CloudFlare said Tuesday it mitigated a 7.3 million distributed denial-of-service (DDOS) attack in the second quarter of 2025, significantly lowering its 20 million DDOS attack, which it lost in the last quarter.
“Overall, the second quarter of 2025 saw a surge in ultra-volume DDOS attacks,” said Omer Yoachimik and Jorge Pacheco. “CloudFlare blocked over 6,500 ultra-volume DDOS attacks, averaged 71 per day.”
In the first quarter of 2025, the company said an 18-day sustained campaign against its own and other critical infrastructure protected by CloudFlare was responsible for the 13.5 million attacks observed over the period. Cumulatively, CloudFlare blocked nearly 28 million DDO attacks, exceeding the number of attacks it mitigated throughout 2024.

What’s notable about the second quarter of 2025 attack is the incredible DDOS attack, which peaked at 7.3 terabits per second (TBPS) and 4.8 billion packets (BPP) within 45 seconds.
While these large traffic spikes make headlines, what is often overlooked is how attackers are combined with smaller target probes. Instead of an overwhelming system with brute force, they mix large floods with quiet scans to slip past defenses built to find weak spots and block only the obvious.
Layer 3/Layer 4 (L3/4) DDOS attacks fell by 81% quarter to 3.2 million, while HTTP DDOS attacks increased by 9% to 4.1 million. Over 70% of HTTP DDOS attacks came from known botnets. The most common L3/4 attack vectors were flood attacks carried out via DNS, TCP Syn, and UDP protocols.
Communications service providers and carriers were the most targeted, followed by the Internet, IT services, gaming and gambling sectors.
China, Brazil, Germany, India, South Korea, Turkey, Hong Kong, Vietnam, Russia and Azerbaijan emerged as the most attacked locations based on the claims of Cloudfraa customers. Indonesia, Singapore, Hong Kong, Argentina and Ukraine were the top five sources for the DDOS attack.
Web infrastructure and security companies also revealed that the number of high-voltage DDOS attacks exceeding 100 million packets per second (PPS) (PPS) increased by 592% compared to the previous quarter.
Another important aspect is the 68% increase in ransom DDOS attacks.
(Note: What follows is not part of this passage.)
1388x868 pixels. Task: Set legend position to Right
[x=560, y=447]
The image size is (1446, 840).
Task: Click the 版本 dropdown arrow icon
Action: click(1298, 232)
This happens when a malicious actor tries to force money from an organization by threatening it with a DDOS attack. It also includes scenarios in which the attack is carried out and scenarios in which a ransom is required to prevent it from happening again.
“The majority of DDOS attacks are small, but the size and frequency of ultra-volume DDOS attacks are increasing,” CloudFlare said. “If six of the 100 HTTP DDOS attacks exceed 1M RPS and five of the 10,000 L3/4 DDOS attacks exceed 1 Tbps, a QOQ increase of 1,150%.”

The company will also be joining DDOS botnets that can run UDP, TCP and application layer floods, bringing attention to Linux-based systems, botnet variants called Demonbots that infect IoT devices that are primarily not responsible for, via open ports or weak credentials.
“Attacks are usually command and control (C2) driven, and can often target games, hosting or enterprise services to generate significant volume traffic,” he added. “Use antivirus software and domain filtering to avoid infection.”
Infection vectors, such as those exploited by Demonbot, highlight the broader challenges with unsecured IoT exposure, weak SSH credentials, and outdated firmware. Related attack strategies such as TCP reflection, DNS amplification, and burst layer avoidance are increasingly debated in CloudFlare’s application layer threat reporting and API security breakdowns.